# Revelations of a Work in Progress



## Orion (Jul 17, 2010)

I recognize that I am a work in progress but it's funny how distance, in the temporal sense, can give you perspective. My marriage is better than it has been (but we are working to make it better). One of my issues was a lack of sex. As I stated earlier, my wife moved to my state (and away from hers) and the transition was hard. The adjustment put stress on her and, though I am supportive, when I felt my needs weren't being met, I got angry and frustrated. We went to counseling and the counselor didn't really "help". However, while discussing this recently with my wife, we laughed because we felt like the counselor felt as if we really didn't have a problem. At the time, I was getting sex twice a week and sometimes more. But, I wanted it more than that and it seemed like pulling teeth to get it as much as I wanted. And, before we got married, I never had an issue getting sex from my then fiance'.
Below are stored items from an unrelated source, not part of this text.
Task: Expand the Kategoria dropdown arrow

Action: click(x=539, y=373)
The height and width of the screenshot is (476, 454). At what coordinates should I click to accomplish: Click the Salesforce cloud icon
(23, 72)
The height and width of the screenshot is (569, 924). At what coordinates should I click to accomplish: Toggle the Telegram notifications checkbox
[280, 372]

In retrospect, the amount of sex that I as getting wasn't bad (I was expecting the honeymoon phase of sex all of the time and that skewed by perception). Also, addressing it in the manner that I did sure as hell didn't make my wife want to have sex with me more. I am actually embarrassed at how angry it made me (though I feel that it was a human response). Through this board and actually listening to what my wife has said, I discovered that talking about relationship things don't always get results and can in fact make things worse. Yes, talking about feelings and stuff looks great in TV and in movies but not so much in real life sometimes. 
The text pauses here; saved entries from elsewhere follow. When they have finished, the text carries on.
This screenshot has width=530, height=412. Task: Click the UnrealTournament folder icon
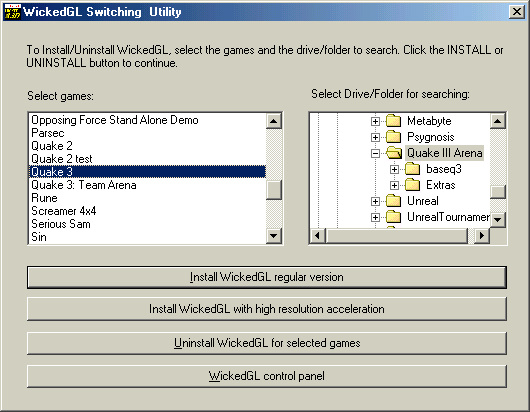(x=393, y=217)
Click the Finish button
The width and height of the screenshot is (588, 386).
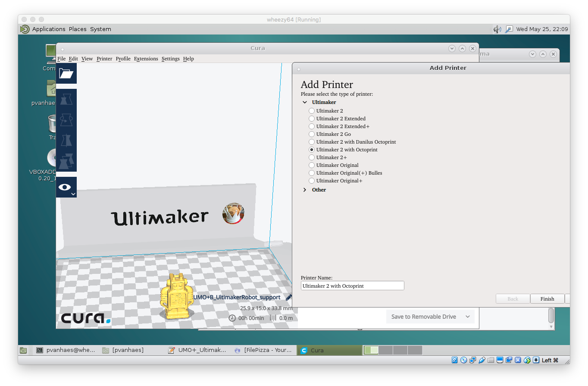[547, 299]
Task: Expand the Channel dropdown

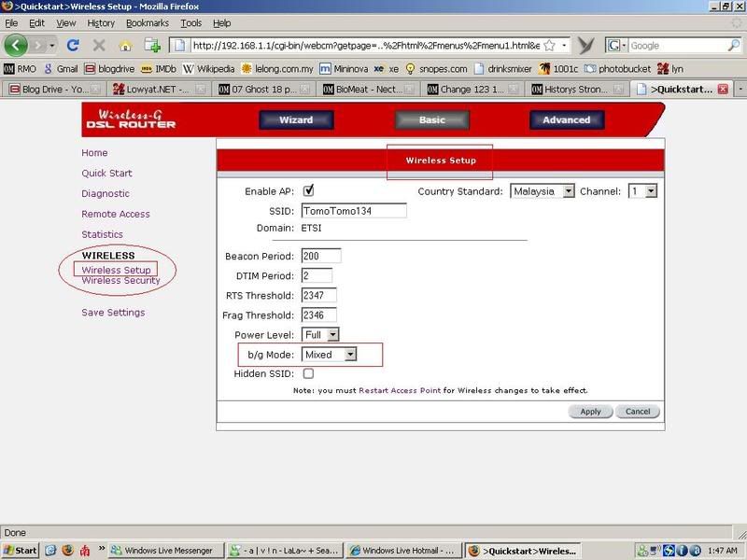Action: 642,190
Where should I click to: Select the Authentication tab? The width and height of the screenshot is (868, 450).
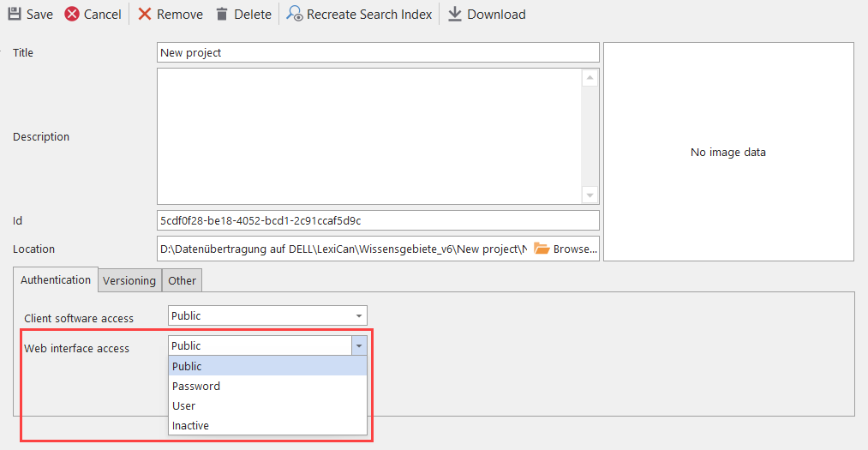[x=56, y=279]
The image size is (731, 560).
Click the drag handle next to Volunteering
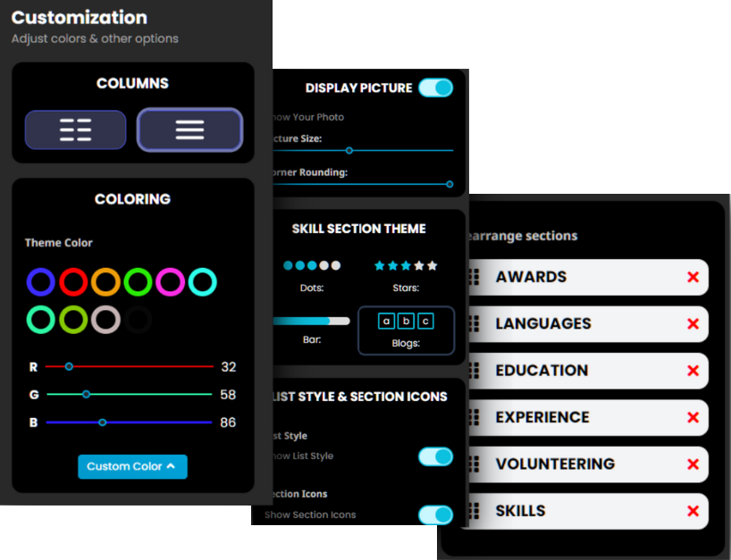(x=474, y=464)
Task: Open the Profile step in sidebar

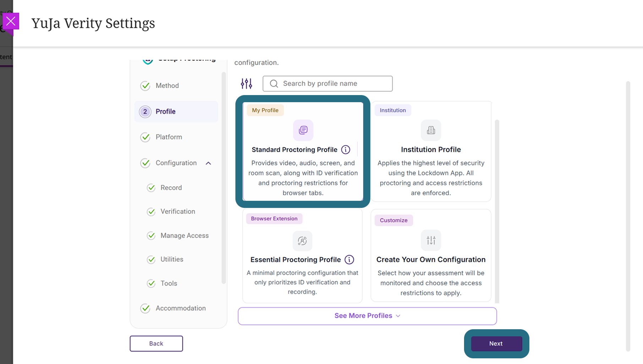Action: pos(176,112)
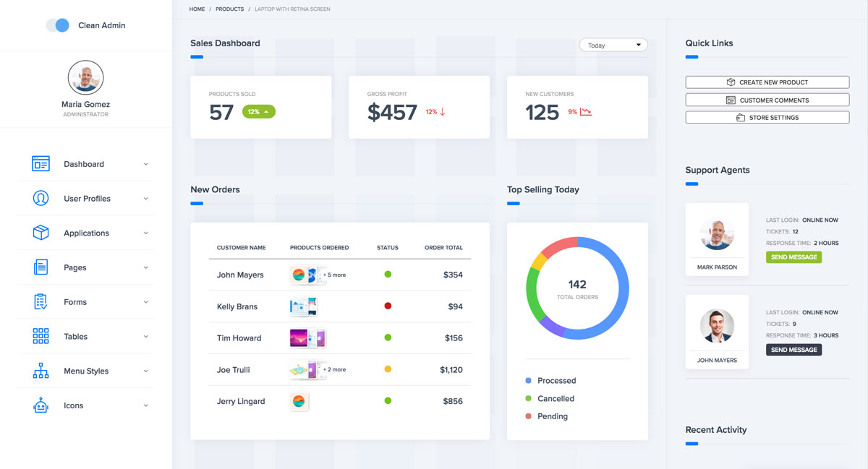Open the Forms clipboard icon
Screen dimensions: 868x469
[41, 302]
Also, letting my emotions get the best of me (i.e. getting visibly angry and yelling sometimes) about issues where I felt she wasn't doing what she needed to do didn't help either. She has been better since I tried to be better and it is a great thing. I think one of the more unattractive things a man can do is appear out of control to his wife. I was guilty of that upon occasion and I have been good about not doing that over the last several months.
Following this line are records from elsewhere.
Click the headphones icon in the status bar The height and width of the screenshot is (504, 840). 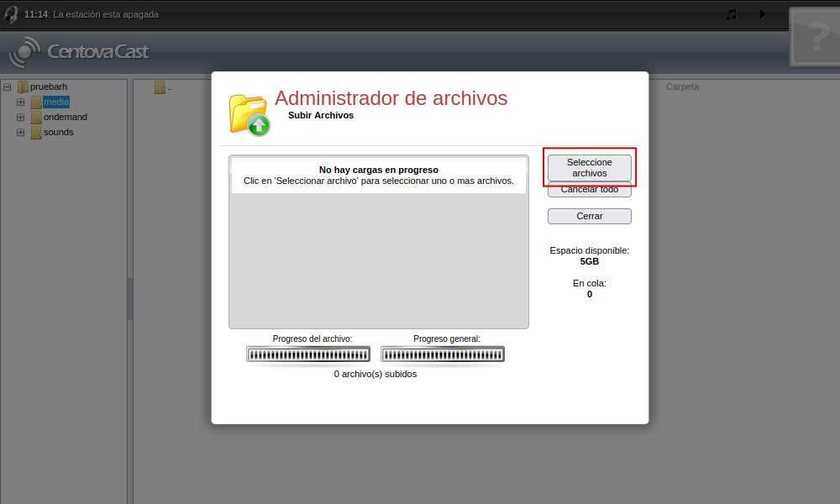[11, 14]
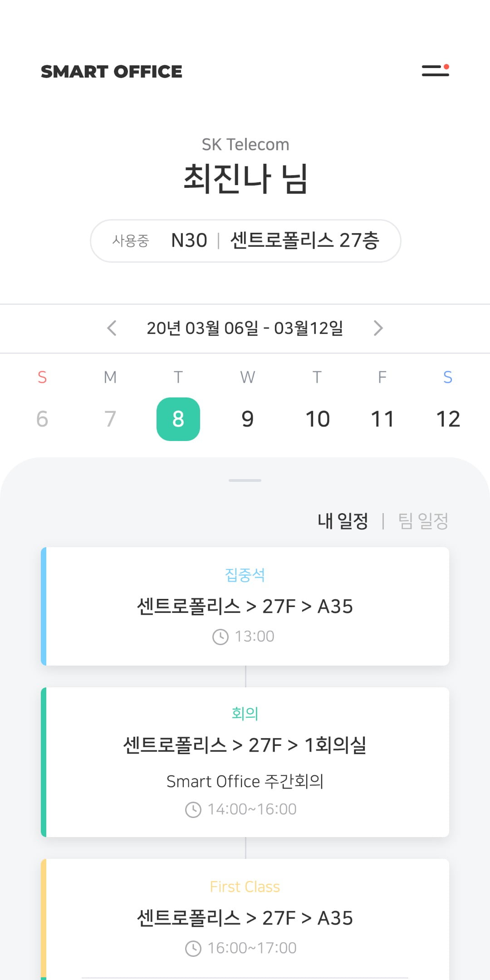Switch to 내 일정 tab
This screenshot has width=490, height=980.
(x=343, y=521)
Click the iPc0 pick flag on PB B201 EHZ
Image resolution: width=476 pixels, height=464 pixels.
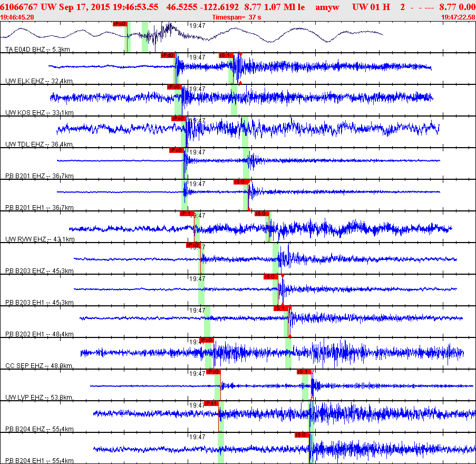(177, 150)
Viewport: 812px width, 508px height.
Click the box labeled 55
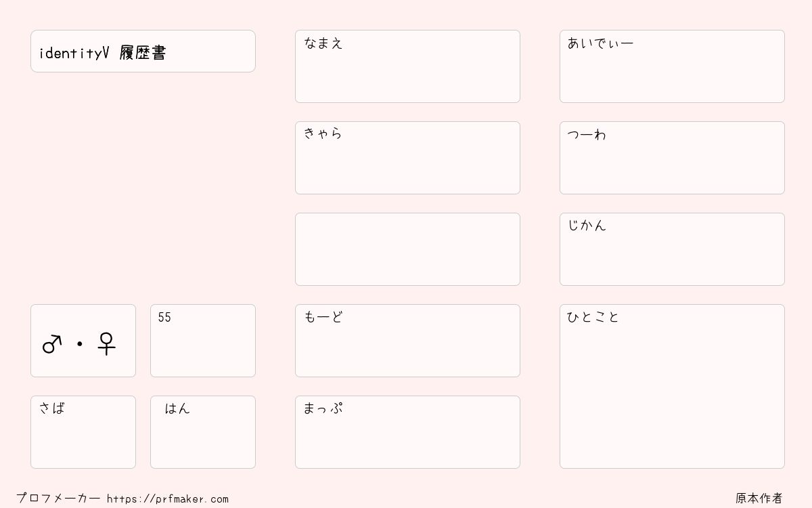point(203,341)
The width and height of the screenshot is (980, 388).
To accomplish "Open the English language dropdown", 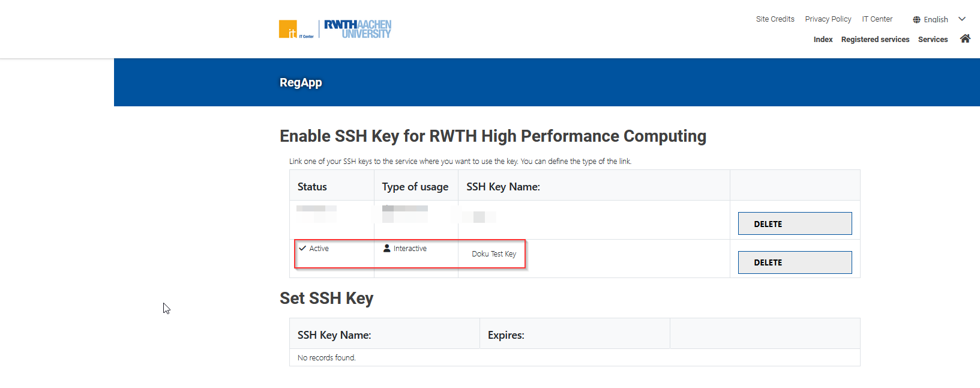I will [x=936, y=20].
I guess I just want to let the nice guys out there know that there is hope. If you can get control of yourself, you can get a handle on your marriage. I am still working on it but I feel so much better than I felt before I found this site.


----------



## okeydokie (Sep 10, 2008)

yeah, im working on some of the same things, and there have been small improvements in the marriage.......except for sexual frequency. it just doesnt improve. we do have alot of distractions but i do attempt to make her aware that we need to take care of "us" more, she will agree but she doesnt meet me halfway. her illnesses, kids schedules and various other issues all contribute to the stress and lack of time.

we have been a 2, maybe 3 times a month for years


----------